Honestly, the situation is not that different from that of those looking to immigrate to the US. You need a job to get the papers - and sponsoring a visa for a foreigner costs an employer big time, in terms of time, effort and (in most cases) fees. Just take a look at the reactions in the US to the Mexican and other immigrants who "just want to work" but who haven't gone through the visa processing system.

Foreign students are seen as a major source of fees (certainly at the university level) because the local students generally pay only a nominal amount or "registration fees" at most European universities. For a student visa, chances are you'd need to prove up front that you have the resources to pay your tuition and living costs. The working permission is really only for "pocket money" and there are serious restrictions on the hours you are allowed to work as a student.
Cheers,
Bev


----------



## NickZ (Jun 26, 2009)

I think it's 20 hours a week. Pretty high for a full time student.

It needs to be a real school and not one of the language schools aimed at tourists. Obviously the vast majority require a fairly high level of Italian. 

The US government may have some openings. So check that. Obvious that limits your location to around the bases.


----------



## ppressley03 (Jun 12, 2010)

Bevdeforges said:


> Honestly, the situation is not that different from that of those looking to immigrate to the US. You need a job to get the papers - and sponsoring a visa for a foreigner costs an employer big time, in terms of time, effort and (in most cases) fees. Just take a look at the reactions in the US to the Mexican and other immigrants who "just want to work" but who haven't gone through the visa processing system.
> 
> Foreign students are seen as a major source of fees (certainly at the university level) because the local students generally pay only a nominal amount or "registration fees" at most European universities. For a student visa, chances are you'd need to prove up front that you have the resources to pay your tuition and living costs. The working permission is really only for "pocket money" and there are serious restrictions on the hours you are allowed to work as a student.
> Cheers,
> Bev


Yes, I know it is probably more difficult for some to want to immigrate to the states. I have a friend from Udine that has been a student for 3 years now in the states so he can remain with his boyfriend (since same-sex marriage isn't legal) and he is returning to Italy this summer to renew his visa and he has had to jump through hoops to work the the US embassy...every phone call is a 15 euro fee whether he gets the answer he is looking for or not.

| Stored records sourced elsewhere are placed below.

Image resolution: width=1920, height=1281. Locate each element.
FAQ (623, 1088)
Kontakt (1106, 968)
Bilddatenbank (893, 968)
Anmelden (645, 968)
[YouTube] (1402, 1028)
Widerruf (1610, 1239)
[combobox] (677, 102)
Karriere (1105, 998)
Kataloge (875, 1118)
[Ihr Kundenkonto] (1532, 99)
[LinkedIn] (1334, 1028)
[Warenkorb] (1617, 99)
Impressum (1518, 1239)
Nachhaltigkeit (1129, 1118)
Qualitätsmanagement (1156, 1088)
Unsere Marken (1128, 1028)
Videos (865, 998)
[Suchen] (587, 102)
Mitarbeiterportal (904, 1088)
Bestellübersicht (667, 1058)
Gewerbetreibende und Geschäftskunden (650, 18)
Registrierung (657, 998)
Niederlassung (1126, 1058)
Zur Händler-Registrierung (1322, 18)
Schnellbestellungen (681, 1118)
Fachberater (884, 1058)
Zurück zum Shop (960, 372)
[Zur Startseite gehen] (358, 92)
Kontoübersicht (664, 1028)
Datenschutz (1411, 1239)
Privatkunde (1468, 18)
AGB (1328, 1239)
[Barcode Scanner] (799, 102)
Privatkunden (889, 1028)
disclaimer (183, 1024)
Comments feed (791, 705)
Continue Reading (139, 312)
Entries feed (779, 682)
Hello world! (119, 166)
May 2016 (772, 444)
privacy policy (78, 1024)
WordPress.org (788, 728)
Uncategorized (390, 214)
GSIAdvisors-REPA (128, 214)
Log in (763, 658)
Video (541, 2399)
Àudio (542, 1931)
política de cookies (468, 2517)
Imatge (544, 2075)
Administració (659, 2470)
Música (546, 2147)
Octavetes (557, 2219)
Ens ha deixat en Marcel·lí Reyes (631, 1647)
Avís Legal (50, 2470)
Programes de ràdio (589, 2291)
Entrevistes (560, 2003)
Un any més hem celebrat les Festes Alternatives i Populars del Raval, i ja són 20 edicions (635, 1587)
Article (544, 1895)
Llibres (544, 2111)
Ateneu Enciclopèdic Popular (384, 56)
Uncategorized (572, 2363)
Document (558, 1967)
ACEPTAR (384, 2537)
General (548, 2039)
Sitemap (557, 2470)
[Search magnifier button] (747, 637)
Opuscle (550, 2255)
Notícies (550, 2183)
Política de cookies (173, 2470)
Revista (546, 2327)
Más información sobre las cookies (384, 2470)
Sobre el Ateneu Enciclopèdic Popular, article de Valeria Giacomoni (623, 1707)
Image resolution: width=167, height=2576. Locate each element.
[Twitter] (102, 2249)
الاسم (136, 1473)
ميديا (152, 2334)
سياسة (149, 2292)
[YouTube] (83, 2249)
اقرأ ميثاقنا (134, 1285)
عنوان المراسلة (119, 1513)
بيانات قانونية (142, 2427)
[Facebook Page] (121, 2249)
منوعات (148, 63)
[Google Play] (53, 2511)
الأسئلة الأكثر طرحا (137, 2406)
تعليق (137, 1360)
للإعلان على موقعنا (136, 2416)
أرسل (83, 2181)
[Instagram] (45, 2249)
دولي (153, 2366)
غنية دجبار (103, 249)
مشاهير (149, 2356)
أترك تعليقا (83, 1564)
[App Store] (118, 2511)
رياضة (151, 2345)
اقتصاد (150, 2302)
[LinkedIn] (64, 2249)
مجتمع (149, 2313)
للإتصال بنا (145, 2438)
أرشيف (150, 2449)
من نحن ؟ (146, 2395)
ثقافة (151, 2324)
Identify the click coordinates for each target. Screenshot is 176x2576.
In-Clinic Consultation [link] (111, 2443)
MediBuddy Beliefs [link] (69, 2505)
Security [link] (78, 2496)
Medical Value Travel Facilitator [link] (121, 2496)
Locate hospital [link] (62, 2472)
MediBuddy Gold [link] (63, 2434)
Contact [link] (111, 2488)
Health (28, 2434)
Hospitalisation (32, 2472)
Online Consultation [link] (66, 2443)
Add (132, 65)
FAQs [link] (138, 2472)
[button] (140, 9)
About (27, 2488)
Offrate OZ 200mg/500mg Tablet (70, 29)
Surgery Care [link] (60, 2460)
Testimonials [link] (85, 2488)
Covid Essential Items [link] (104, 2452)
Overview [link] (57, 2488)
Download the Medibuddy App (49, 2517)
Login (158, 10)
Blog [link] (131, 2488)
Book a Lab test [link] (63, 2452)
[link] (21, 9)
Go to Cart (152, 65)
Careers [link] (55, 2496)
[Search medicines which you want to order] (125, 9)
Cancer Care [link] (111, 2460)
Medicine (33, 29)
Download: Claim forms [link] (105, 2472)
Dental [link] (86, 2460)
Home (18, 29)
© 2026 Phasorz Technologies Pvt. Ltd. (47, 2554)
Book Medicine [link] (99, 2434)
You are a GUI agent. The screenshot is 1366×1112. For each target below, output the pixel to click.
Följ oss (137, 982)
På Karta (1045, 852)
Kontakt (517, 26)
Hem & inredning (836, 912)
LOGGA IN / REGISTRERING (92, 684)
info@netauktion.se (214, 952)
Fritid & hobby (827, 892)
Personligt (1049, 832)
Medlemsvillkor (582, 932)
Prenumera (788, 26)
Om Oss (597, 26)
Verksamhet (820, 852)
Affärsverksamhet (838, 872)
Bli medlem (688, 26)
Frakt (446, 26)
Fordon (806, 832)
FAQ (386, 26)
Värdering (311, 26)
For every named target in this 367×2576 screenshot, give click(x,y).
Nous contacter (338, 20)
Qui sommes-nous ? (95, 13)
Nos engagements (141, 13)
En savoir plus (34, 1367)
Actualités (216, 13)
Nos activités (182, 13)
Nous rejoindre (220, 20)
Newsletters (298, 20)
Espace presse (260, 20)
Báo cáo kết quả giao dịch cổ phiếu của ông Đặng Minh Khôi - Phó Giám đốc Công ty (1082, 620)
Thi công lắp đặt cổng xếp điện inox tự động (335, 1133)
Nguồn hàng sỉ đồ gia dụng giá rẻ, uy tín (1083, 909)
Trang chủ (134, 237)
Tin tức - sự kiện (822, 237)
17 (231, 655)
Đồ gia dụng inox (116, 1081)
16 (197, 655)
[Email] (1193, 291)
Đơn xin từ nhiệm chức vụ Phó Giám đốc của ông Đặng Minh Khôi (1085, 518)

I don't want to be a burden on the country, I'm willing to work and pay taxes like an honest citizen and be with the man I love without having to travel back and forth every three months.


----------



## Joppa (Sep 7, 2009)

ppressley03 said:


> I don't want to be a burden on the country, I'm willing to work and pay taxes like an honest citizen and be with the man I love without having to travel back and forth every three months.


Yes but Italy has millions of people on its doorstep wanting to do the same. Only difference is that they are Italian citizens with no jobs (youth unemployment is frightfully high) or EU nationals, usually from newer accession states in the East, who have legal rights to work and residence. Their needs come first, under EU obligations Italy is signed up to, I'm afraid.


----------